Document segment =>
/---

# Italian sausage is pink inside .....



## carlo1 (Sep 29, 2009)

I order most of my italian sausage (cheese and parsley) from the butcher. What I have noticed for years is that when I cook the sausage on the grill that the inside is pink on many an occasion. There is no doubt that the sausage is cooked, but the inside remains pink. Even when I reheat the sausage in the microwave the next day the inside remains pink. I would say this happens about 50% of the time when I cook sausage.

I tried doing research online about this problem, but couldn't get any concrete answers. Anyone know why this happens ? Is it because the sausage was frozen maybe ? Although I ordered a fresh batch from the butcher and the same thing happened. I know the sausage is cooked thru, but when others see the pinkness inside they don't want to eat it. Can't blame them. Any help ?

Edit ..... the sausage is made with pork shoulder or butt.


----------



## chefray (Sep 29, 2009)

What sort of dry spices is the butcher using when mixing the sausage? I ask because I've had sage sausage, which cooks almost grey normally, with paprika added turn out a sort of pinkish color when cooked.


----------



## dc sunshine (Feb 26, 2007)

Hello and Welcome Carlo.

Interesting problem... Do the sausages contain any bacon? I was always taught to brown meat before adding bacon to a meat mix, otherwise it will stay pink if you don't, or to cook off the bacon beforehand, then adding later. This may be an "old wive's tale", and I don't know the reason for it, but it did work in practice.

Or if it's due to some food colouring or chemical additive which keeps the meat pink?

Someone with more knowledge of this will chime in soon I'm sure 

You dinner partners should be glad someone is cooking for them!

As an experiment, you could try part cooking the sausages by par-boiling them for 5 minutes, then finish them on the grill, see what happens. I like to do this when barbecueing sausages (done on a gas grill), so they stay moist by the time they are brown. BBQ'd from raw can end up with really dry inside by the time they are brown enough. Just a thought....

\---

What this task involves => Resume the forum thread about Italian sausage that stays pink inside, continuing right after its final sentence.

Source data =>
/---

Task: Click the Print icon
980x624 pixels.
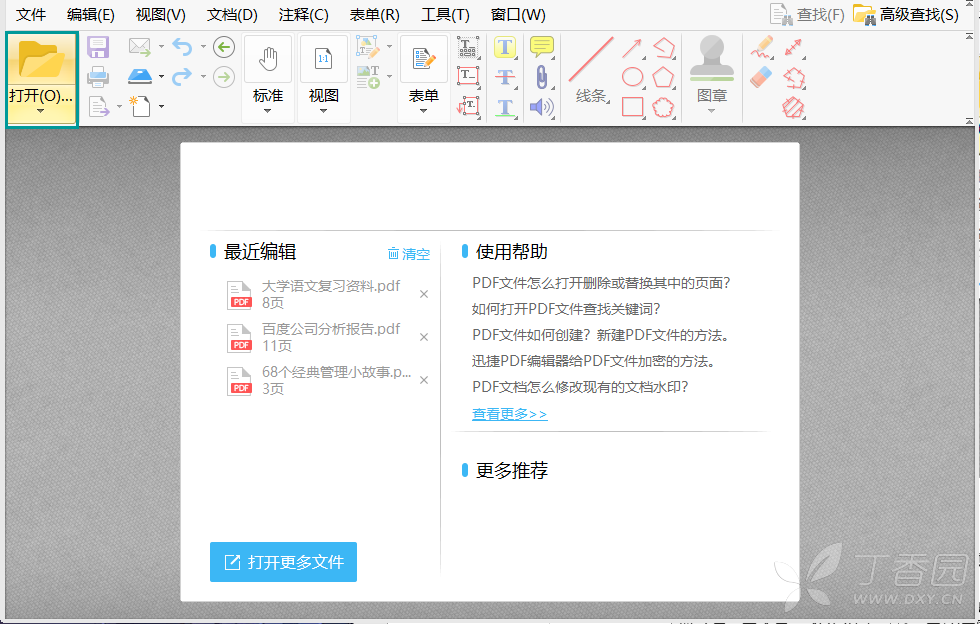Action: point(98,76)
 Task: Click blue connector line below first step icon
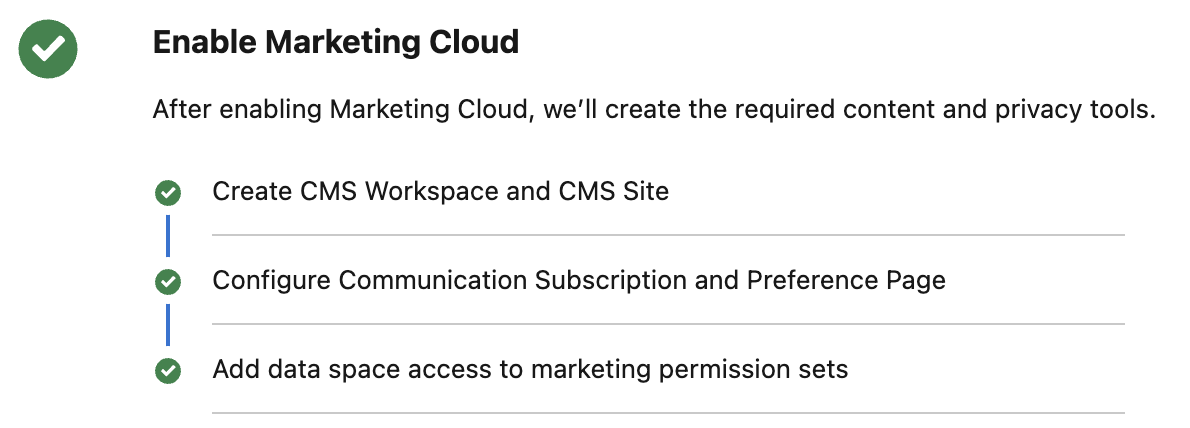tap(168, 236)
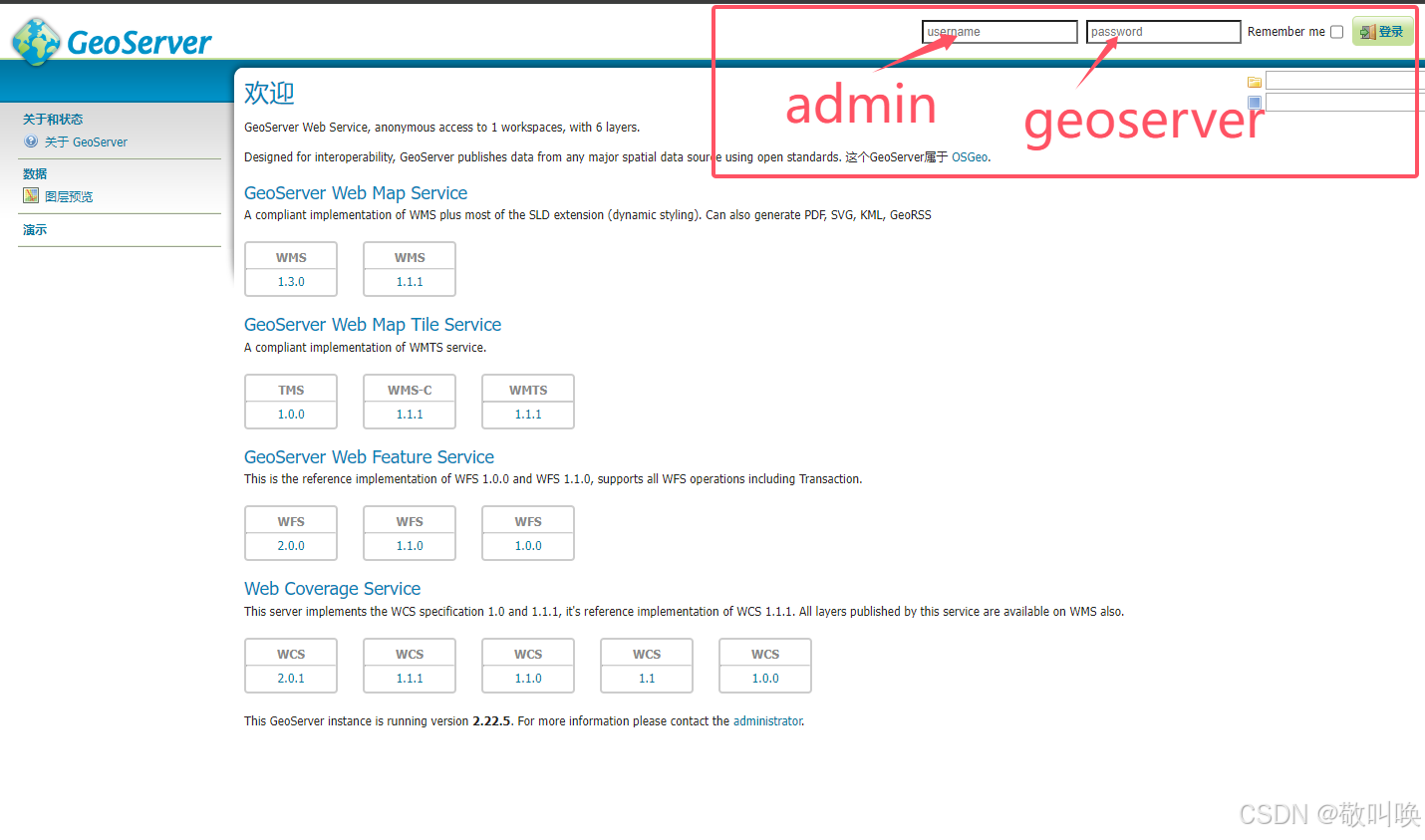Click inside the password input field
1425x840 pixels.
coord(1162,31)
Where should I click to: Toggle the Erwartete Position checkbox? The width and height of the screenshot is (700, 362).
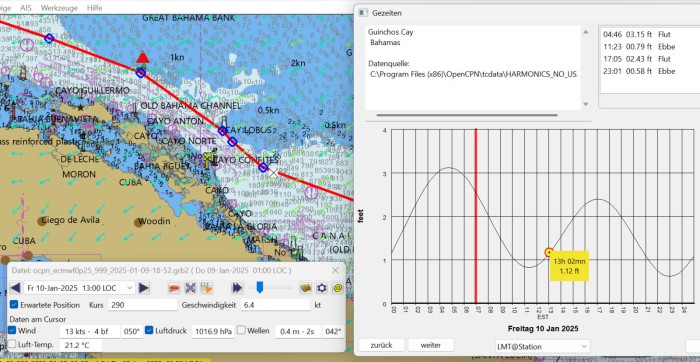(x=14, y=305)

\---

Task answer =>
----------



## carlo1 (Sep 29, 2009)

No other spices or bacon, basically it's ground up pork shoulder, salt, pepper, fennel, mild provolone cheese and parsley ..... that's it. My father-in-law told me years ago it had to do with freezing the sausage. But I have frozen sausage in the past and it hasn't happened. I also froze sausage in the past and it has happened. Who knows .... maybe the butcher freezes the sausage ? They say it's freshly made, but you never know.

I also read that it could be chemicals (nitrates ?), but why would they put a chemical in sausage that makes the inside stay pink when tricanosis is a fear by many ? I will try par boiling the sausage in the future before putting them on the gas grill ..... it can't hurt, and if you say it keeps the inside more moist then it's a good step to do anyhow.

What's funny is sometimes I even buy the skinny sausage, and over cook it, and it still can be pink inside. It's random though .... sometimes the sausage comes out perfect and other times it stays pink regardless of how much time or temperature I cook it at. :crazy:


----------



## mezzaluna (Aug 29, 2000)

It could even be the feed given the hogs! I learned that many years ago at college amid the cornfields and pig farms in Illinois.


----------



## kokopuffs (Aug 4, 2000)

And the pink color could be due to the presence of either Sodium nitrite or Sodium erythorbate - for both chemicals affect the color of sausages and cured meats.


----------



## boar_d_laze (Feb 13, 2008)

There is no more trichinosis in the United States, nor has there been for well over a generation. Trichinosis is ineed a fear, but that's all it is. It isn't real.

If the sorts of "cures" were used that kept meat pink, the well cooked meat on the outside would stay pink as well -- just like a hot dog. So, the problem isn't nitrates or nitrites.

You mentioned "feezing" earlier in your post, and that isn't the problem either -- at least not unless you're putting the sausages on the grill partially frozen.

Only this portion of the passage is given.